───── Data listing
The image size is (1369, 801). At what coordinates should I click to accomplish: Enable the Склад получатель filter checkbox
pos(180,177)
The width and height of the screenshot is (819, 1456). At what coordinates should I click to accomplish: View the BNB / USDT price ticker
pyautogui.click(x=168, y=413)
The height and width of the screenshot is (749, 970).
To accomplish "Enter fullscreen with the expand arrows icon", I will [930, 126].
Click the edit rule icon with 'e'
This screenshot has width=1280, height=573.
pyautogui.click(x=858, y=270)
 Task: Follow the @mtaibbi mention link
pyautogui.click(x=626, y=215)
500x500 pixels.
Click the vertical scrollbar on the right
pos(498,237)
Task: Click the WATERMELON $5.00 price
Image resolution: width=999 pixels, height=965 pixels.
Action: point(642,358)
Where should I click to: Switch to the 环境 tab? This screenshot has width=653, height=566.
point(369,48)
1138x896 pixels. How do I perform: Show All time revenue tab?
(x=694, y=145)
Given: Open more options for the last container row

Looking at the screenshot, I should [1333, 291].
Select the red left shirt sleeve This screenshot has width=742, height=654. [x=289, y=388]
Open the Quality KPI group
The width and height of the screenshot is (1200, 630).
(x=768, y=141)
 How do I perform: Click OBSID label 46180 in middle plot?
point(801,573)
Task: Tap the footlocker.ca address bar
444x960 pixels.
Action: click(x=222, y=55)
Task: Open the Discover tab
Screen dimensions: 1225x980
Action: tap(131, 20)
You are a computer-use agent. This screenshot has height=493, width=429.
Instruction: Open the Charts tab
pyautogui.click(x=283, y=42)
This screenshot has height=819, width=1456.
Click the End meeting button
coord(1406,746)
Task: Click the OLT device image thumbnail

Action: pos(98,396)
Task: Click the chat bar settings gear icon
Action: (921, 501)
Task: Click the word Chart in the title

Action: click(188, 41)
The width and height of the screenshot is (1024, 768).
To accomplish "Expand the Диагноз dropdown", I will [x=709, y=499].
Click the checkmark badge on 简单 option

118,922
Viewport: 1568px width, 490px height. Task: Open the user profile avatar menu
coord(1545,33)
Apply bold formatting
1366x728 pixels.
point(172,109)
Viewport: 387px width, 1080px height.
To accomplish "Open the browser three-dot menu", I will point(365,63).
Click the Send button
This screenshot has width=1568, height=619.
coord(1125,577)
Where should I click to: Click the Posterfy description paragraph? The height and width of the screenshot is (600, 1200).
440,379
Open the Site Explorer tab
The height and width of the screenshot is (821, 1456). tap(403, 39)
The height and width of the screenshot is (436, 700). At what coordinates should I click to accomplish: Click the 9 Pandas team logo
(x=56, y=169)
──────────
▶ Exercise goal
Among the lines above, find each one containing the string "with" and copy it.

▶ Response
To accomplish "Enter fullscreen with the expand arrows icon", I will [930, 126].
Click the edit rule icon with 'e'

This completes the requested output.